• WRITTEN EXERCISE A:
In the forum thread on algebraic float operations, what do these operations currently tell LLVM to allow or assume?

• GIVEN TEXT:
'''
Are these calls going to clear the FTZ and DAZ flags in the MXCSR on x86? And FZ & FIZ in the FPCR on ARM?

orlp

I don't believe so, no. Currently these operations only set the LLVM flags to allow reassociation, contraction, division replaced by reciprocal multiplication, and the assumption of no signed zeroes.

This can be expanded in the future as LLVM offers more flags that fall within the scope of algebraically motivated optimizations.

eqvinox

Ah sorry I misunderstood and thought this API was for the other way around, i.e. forbidding "unsafe" operations. (I guess the question reverses to setting those flags)

('Naming: "algebraic" is not very descriptive of what this does since the operations themselves are algebraic.' :D)

evrimoztamur

Does that mean that a physics engine written with these operations will always compile to yield the same deterministic outcomes across different platforms (assuming they correctly implement (or able to do so) algebraic operations)?

Sharlin

It's more like the opposite. These tell the compiler to assume for optimization purposes that floats are associative and so on (ie. algebraic), even when in reality they aren't. So the results may vary depending on what transformations the compiler performs – in particular, they may vary between optimized and non-optimized builds, which normally isn't allowed.
'''
Source records:
'''
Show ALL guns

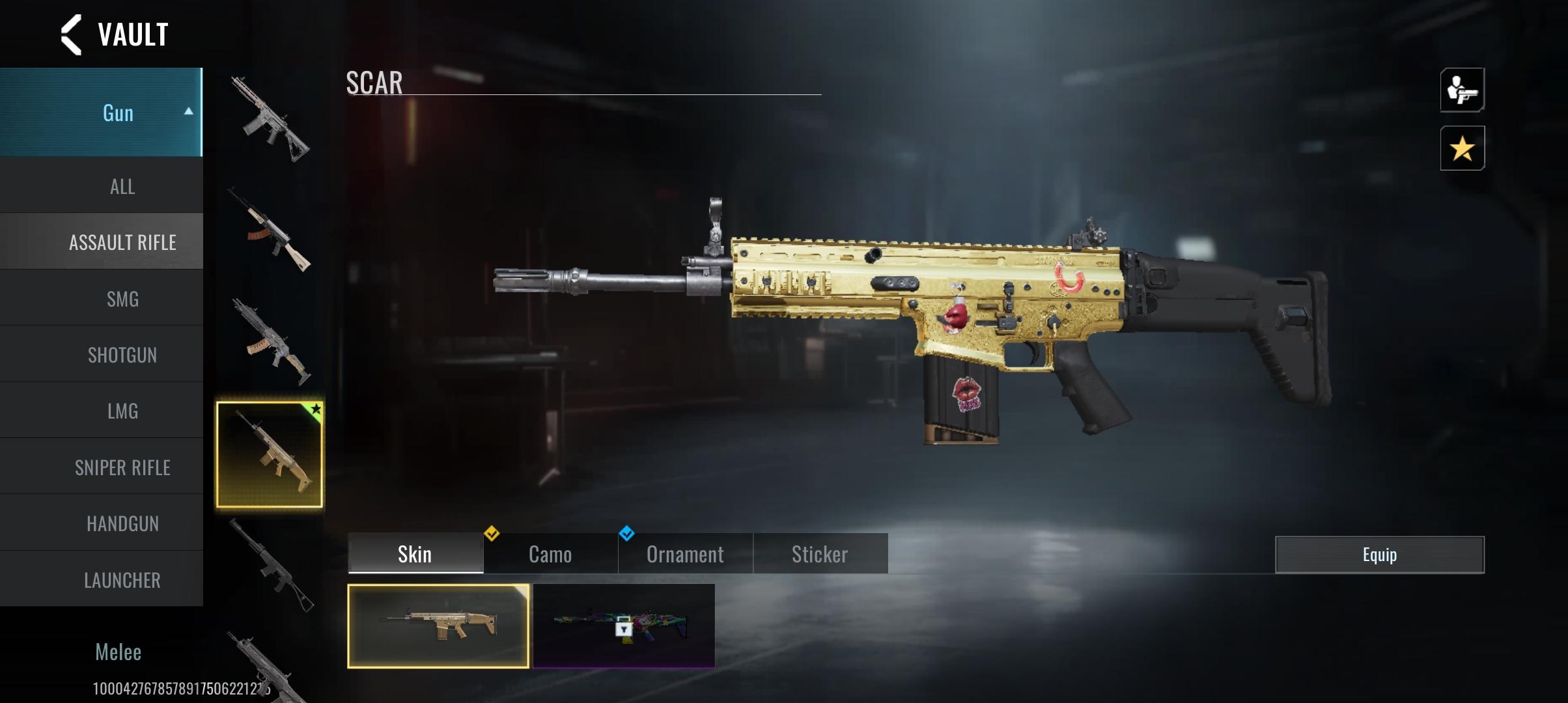pyautogui.click(x=122, y=187)
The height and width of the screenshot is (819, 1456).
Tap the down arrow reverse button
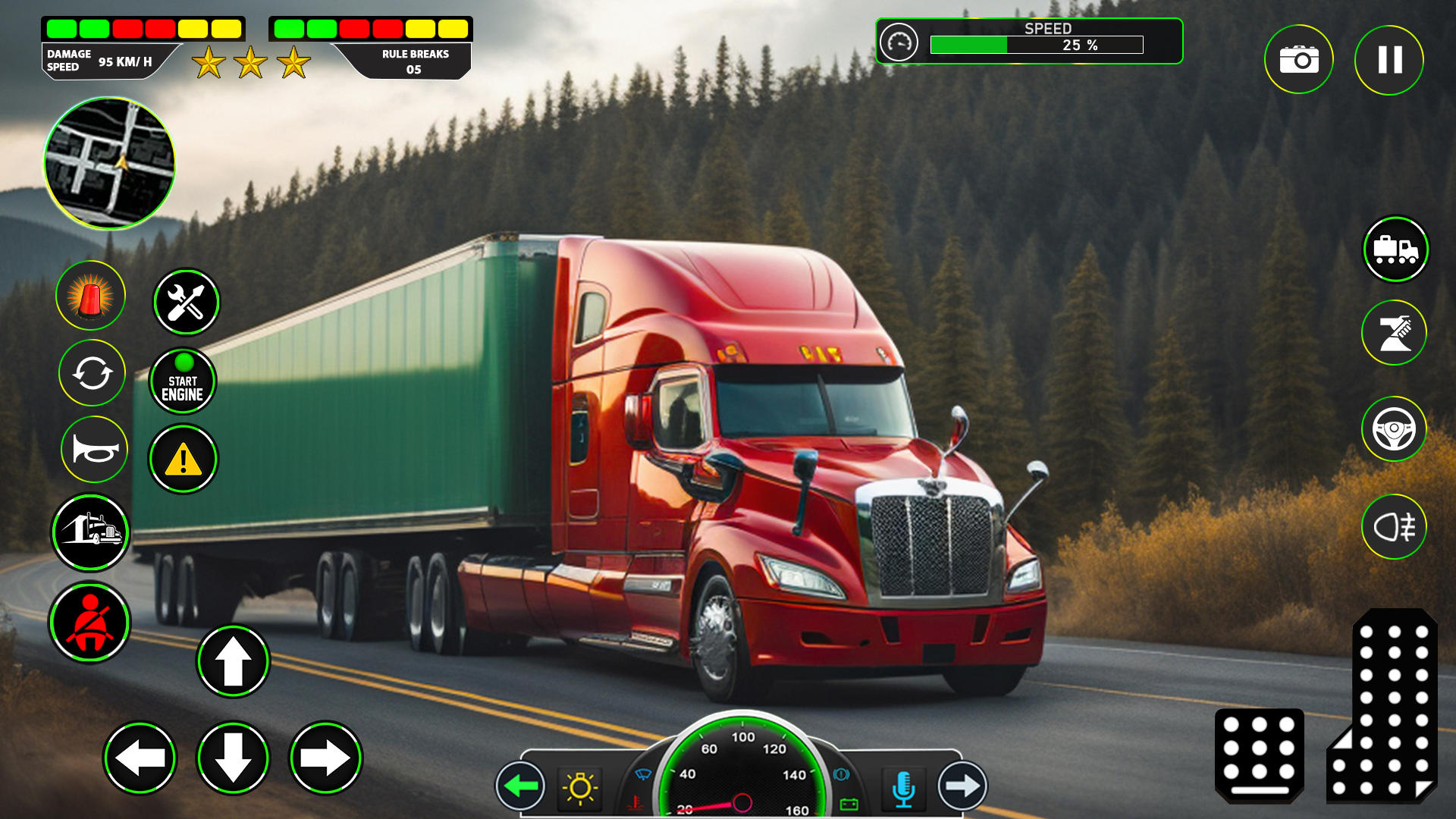[233, 758]
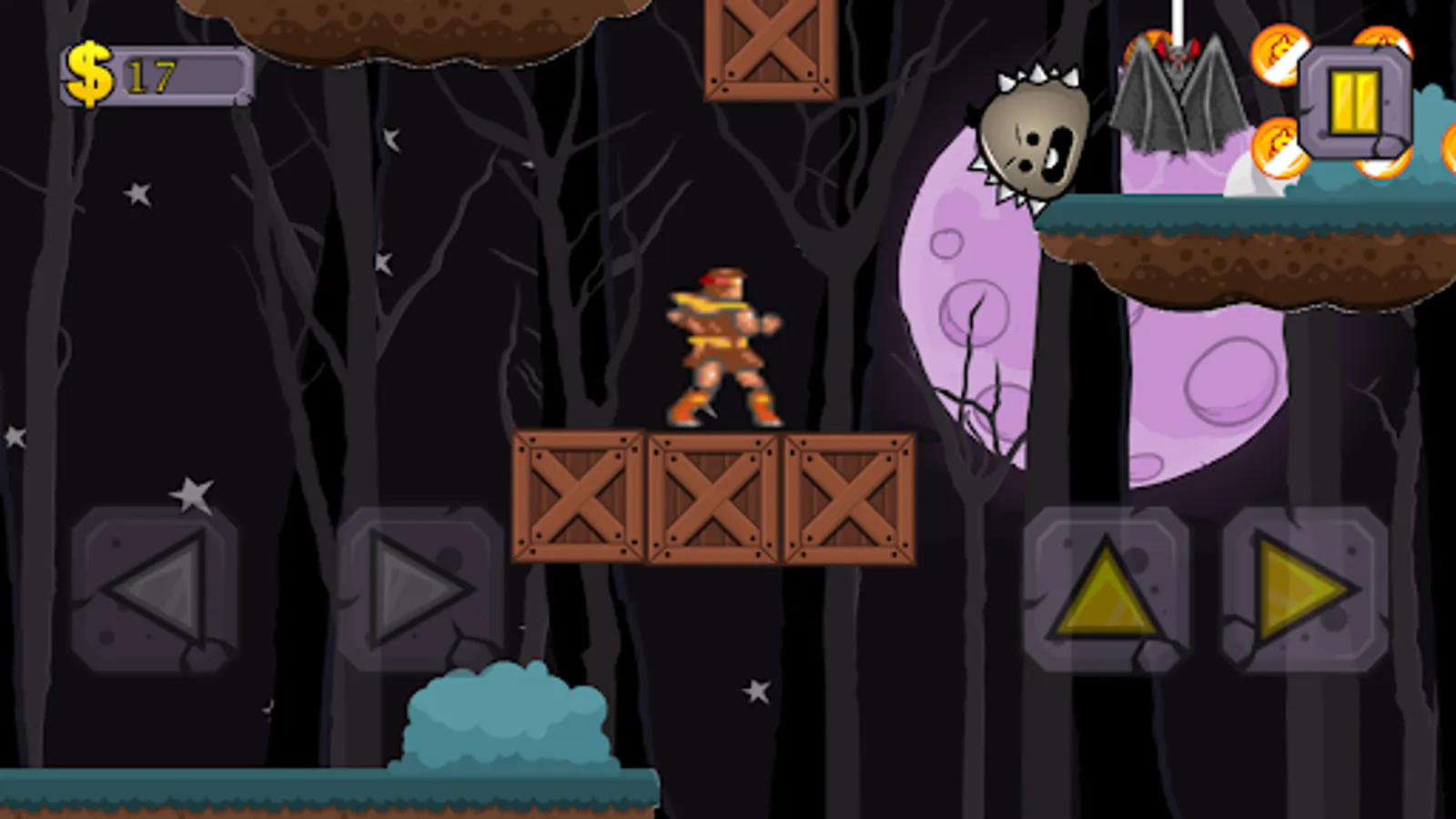Viewport: 1456px width, 819px height.
Task: Tap the spiked skull enemy
Action: 1037,136
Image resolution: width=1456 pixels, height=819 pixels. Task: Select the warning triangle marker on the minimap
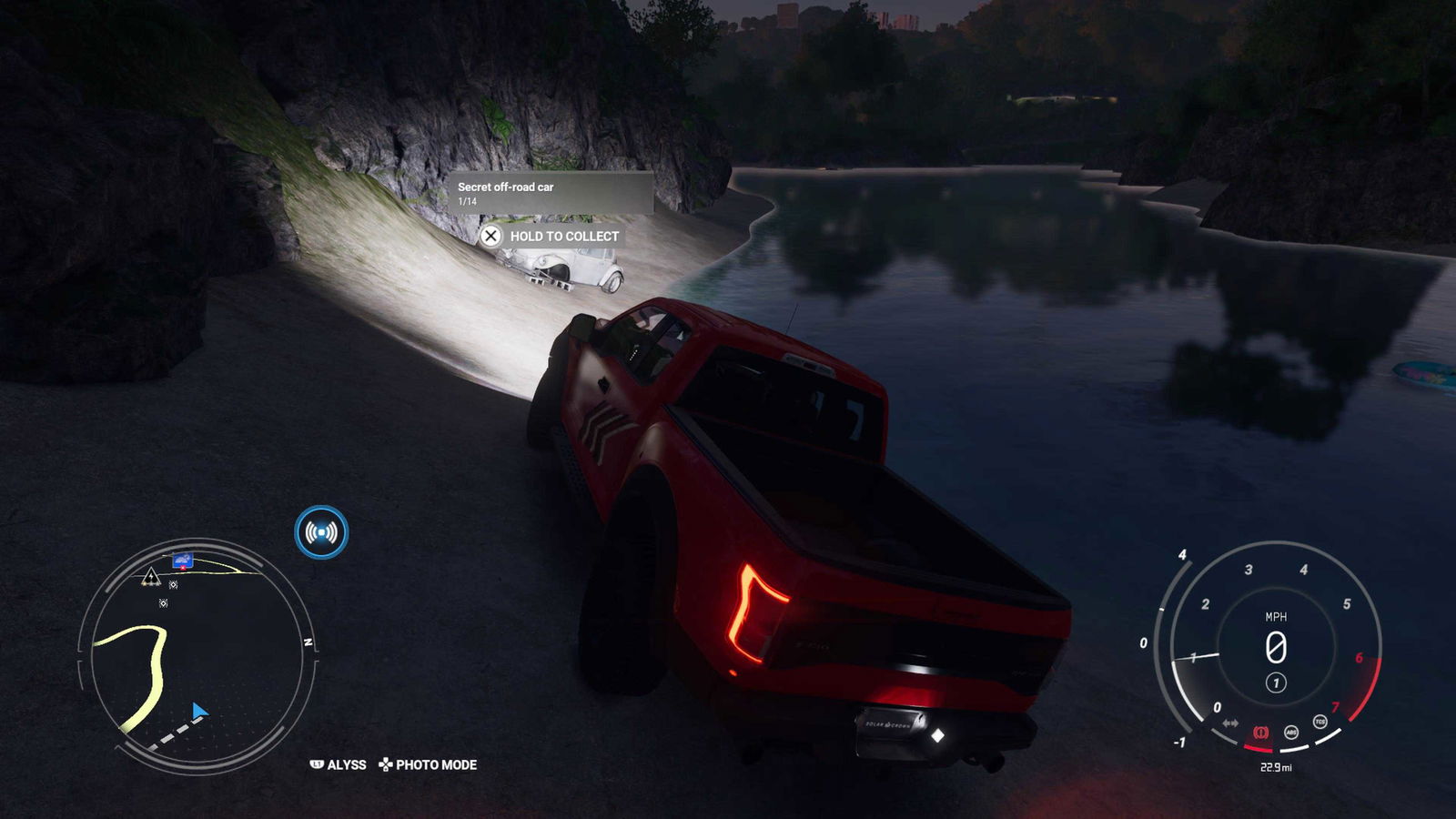coord(151,577)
'''
• WRITTEN EXERCISE B:
Please retype every line of the source records above exactly, leaving out the pictures.

• COMPLETE OUTPUT A:
They allow reassociation, contraction, and replacing division with reciprocal multiplication, and they assume there are no signed zeroes.

• COMPLETE OUTPUT B:
Show ALL guns

pyautogui.click(x=122, y=187)
The height and width of the screenshot is (819, 1456).
Tap the down arrow reverse button
[233, 758]
Viewport: 1456px width, 819px height.
Task: Tap the spiked skull enemy
Action: 1037,136
Image resolution: width=1456 pixels, height=819 pixels. Task: Select the warning triangle marker on the minimap
coord(151,577)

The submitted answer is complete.